Exercises:
1 > In the blog post about the Sandy Hook shooting, list the situations it names as times when a person's heart is pulled into the depths of challenge and sadness.
2 > Carry on the blog post about the Sandy Hook shooting, picking up after its final sentence.

Extract provided:
Segment Open
I’ve written a few blog posts for today and each one leaves me wanting. I feel like with each post I write, I’m covering up what’s really happening with me and I’m missing an opportunity to truly connect with you in our shared pain and outrage. I’m deeply saddened and confused by the recent shooting at Sandy Hook Elementary. I’m confused because I cannot make sense out of the act and will never be able to – it’s insane and without logical explanation. While I’m not having trouble coping or with my daily function, the event still weighs heavily on me and has touched me, like many of us, to my core.
I’m not drawn to reading about the killer or even searching for reasons why this one person committed this horrific act; I’m hurting for the families of all of the victims. Nothing will ever bring back their loved ones. No words can make them feel better about what happened. Personally, I don’t believe that this was God’s plan for those children and brave adults, I do believe that one mentally ill individual changed everyone’s plans to suit his own.
The events of Sandy Hook have changed me. I am engaged but a part of my spark is missing. I wonder if people close to me – family, friends, clients and colleagues can tell that my heart is heavy. Do they know? Do they care?
Leaders need to remember that the people that they manage and lead are human beings – whole people with whole lives. None of us are automatons that show up at the office and plug into an outlet at night to recharge. Whether it’s the horror of this shooting, divorce, a child struggling at school or a sick parent, there are times when a person’s heart is pulled into the depths of challenge and sadness. Fully showing up for the team is a gift of distraction but there will be glimmers of the whole life issues shining through once in a while.
On September 11, 2001 I was a senior HR leader responsible for tracking down team members that were working onsite at the Pentagon. When I got them on the phone (thank goodness I was able to reach all of them) I let them know that I was there for them and they should take the time that they need. From that experience forward I saw leaders that were able to successfully support their teams in time of crisis.
Segment Closed
Records from a dataset:
Segment Open
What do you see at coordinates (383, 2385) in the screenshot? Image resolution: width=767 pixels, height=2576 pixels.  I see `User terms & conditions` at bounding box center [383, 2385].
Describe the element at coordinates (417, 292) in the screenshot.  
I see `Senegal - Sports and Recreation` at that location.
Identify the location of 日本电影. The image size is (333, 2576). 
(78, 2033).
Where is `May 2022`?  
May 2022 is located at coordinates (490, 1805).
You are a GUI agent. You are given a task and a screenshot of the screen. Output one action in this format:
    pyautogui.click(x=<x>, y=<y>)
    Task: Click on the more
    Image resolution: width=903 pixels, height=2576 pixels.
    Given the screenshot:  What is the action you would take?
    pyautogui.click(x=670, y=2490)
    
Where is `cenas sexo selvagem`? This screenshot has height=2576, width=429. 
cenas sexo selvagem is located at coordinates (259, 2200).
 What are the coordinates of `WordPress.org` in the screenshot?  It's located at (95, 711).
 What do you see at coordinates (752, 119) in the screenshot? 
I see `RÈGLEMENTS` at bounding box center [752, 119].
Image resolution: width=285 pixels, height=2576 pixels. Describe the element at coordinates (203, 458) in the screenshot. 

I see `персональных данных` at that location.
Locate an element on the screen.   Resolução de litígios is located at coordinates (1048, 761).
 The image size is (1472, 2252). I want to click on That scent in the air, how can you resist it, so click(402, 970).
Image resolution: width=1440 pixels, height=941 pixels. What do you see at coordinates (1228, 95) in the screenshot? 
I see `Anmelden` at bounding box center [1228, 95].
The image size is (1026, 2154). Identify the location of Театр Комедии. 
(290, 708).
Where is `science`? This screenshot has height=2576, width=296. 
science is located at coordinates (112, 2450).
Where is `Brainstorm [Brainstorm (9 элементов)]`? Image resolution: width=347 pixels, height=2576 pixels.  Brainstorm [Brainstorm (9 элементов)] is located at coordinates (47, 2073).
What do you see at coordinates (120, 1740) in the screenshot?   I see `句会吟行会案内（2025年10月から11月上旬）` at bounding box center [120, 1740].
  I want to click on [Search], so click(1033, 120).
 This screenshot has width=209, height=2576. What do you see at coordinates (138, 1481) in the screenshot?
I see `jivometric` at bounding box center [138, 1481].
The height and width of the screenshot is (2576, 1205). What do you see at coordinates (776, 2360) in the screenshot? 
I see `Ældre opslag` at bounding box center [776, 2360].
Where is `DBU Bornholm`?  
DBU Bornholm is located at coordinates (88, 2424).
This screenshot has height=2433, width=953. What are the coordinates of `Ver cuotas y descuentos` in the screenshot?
Segment Closed
Set of answers:
1 >
- the horror of this shooting
- divorce
- a child struggling at school
- a sick parent

2 >
How can leaders support their team? Here are a few ideas:
- Give people space
- Open your door
- Be visible & present
- Accept requests for time off
- Listen when someone wants to be heard
- Let them know it’s important to take care of themselves
- Ask: “Are You OK?”
- Share resources that are there to support them like the company’s Employee Assistance Program (EAP)
- Be human
Instead of penalizing people, especially consistent contributors, for energy that ebbs and flows with their lives, let’s acknowledge that they are human. Their humanity means that they hurt, love, celebrate and engage with authenticity and courage.
We are in control and have a point of choice for many things in our lives. Gunfire in an elementary school is out of all of our control. We can take back our power by sharing our strength and resolve to change with each other. Now is the time to change the gun laws, change our conversations about mental health and change where we put our energy.
I’m not very political and stay away from many hot topics. Giving myself permission to step back from Alli the coach and consultant and just be me is living my most authentic example of what it means to break the frame. Give yourself and others the time and permission to do the same.
How have you supported people on your teams in times of personal crisis? How have you let colleagues, friends and people you’ve directly managed know that it’s OK to be human?